'Iokepa and I have spent the last week in the Florida home of a bright, sweet, and talented young man.  ("Young," now defined, as somewhere between the ages of our four children.) He was a stranger, and he opened his home to us.

He was, we discovered, in those intense, blazing, first moments of a romantic relationship with his counterpart--a lovely young (to us) woman.

Watching them; overhearing them (the house was not that big); witnessing:  The rush of affection, the insistent phone calls, the all-night giggles, the mid-day rendezvous, the crammed work and play schedules--how could we not remember?

We were not young when we were swept by the universe off our respective feet.  But we were swept nonetheless.  We remember well, the intensity, the uncertainty, the passion, the sleepless nights.  We remember those feared impossibilities:  "Do you know how unlikely we are?"   And the antithetical certainty that they could be overcome. "Do you intimidate a lot of men?"  We remember.

It has been more than eleven years since a brief Christmas vacation to Hawai'i tipped my carefully organized and orchestrated life back on its heels.

He was a the strangest of strangers, this 'Iokepa Hanalei 'Imaikalani:   Hawaiian to my Jewish; physical to my life of the mind; a man who, for goodness sake, talked to his long-dead Grandmothers.

But the attraction was immediate--undeniable.  Andwe recognized the symptoms in the couple we shared the house with this week.

I spoke.  "Ahh, the courting dance....

'Iokepa spoke.  "Courting rituals--like the whales and the birds--are only that.  Just because you court, does not mean that you mate.   Obviously--there were three other men lined up for you."

I had forgotten.  The night before our destined, sunrise meeting at an ancient Hawaiian temple, the woman I'd shared the B&B with on that long ago vacation, had lined up a bevy of eligible bachelors.  'Iokepa upended her unspoken plans.

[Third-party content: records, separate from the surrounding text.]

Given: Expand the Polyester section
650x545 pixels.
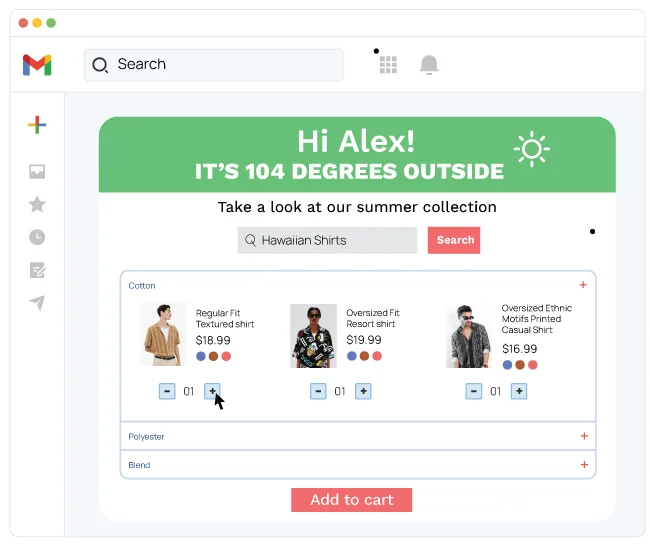Looking at the screenshot, I should (584, 436).
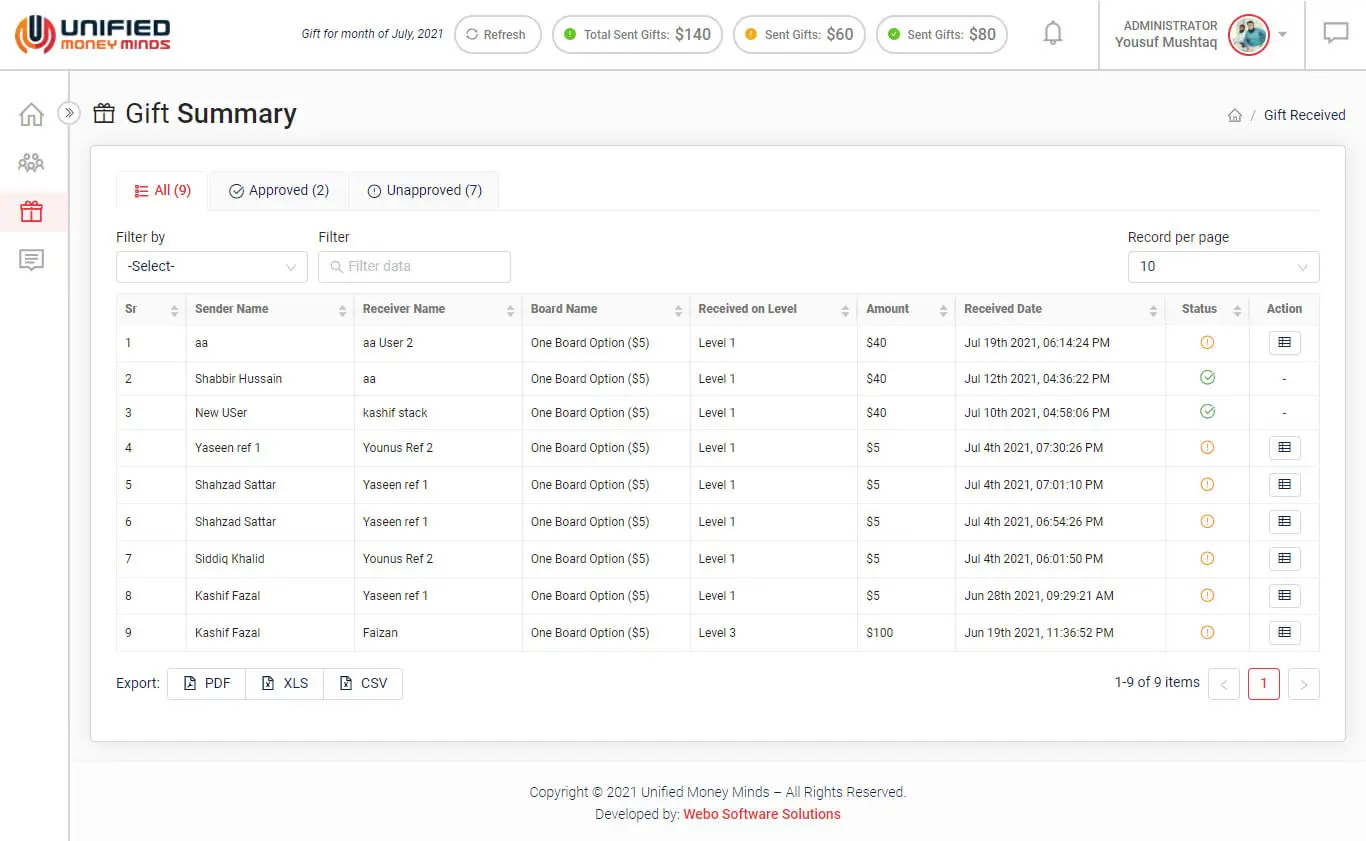
Task: Click pending status icon in row 1
Action: pyautogui.click(x=1207, y=342)
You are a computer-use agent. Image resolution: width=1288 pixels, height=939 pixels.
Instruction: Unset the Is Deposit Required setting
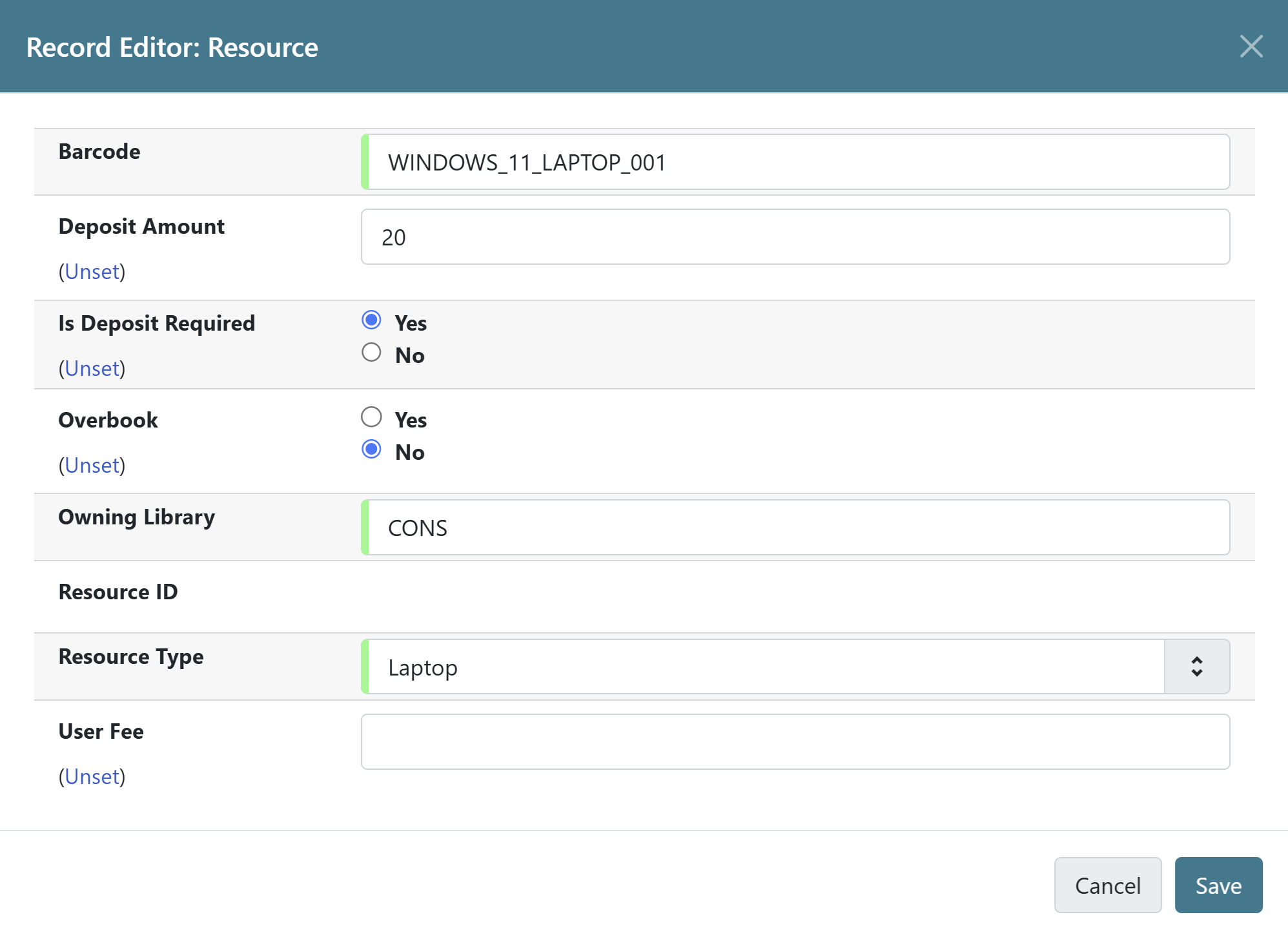[x=92, y=368]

"For us at that time," 'Iokepa remembered, "It was a pure emotional process.  We didn't know if it was going to stick.  We had no commitment.  We were just absorbing the feelings.

"But now," he said, "I have down what you like and what you don't like;  what is pleasing to your eyes and your ears; what fills your soul.

"And, yes, the road here can be pretty lumpy."

I sighed, and looked at the courting couple.

"I wouldn't return to those weeks for anything!  And I don't just mean all that came after that I couldn't foresee:  The ten years sleeping in tents and car seats--going hungry."

"No," 'Iokepa answered quickly.  "But I wouldn't trade them for anything either."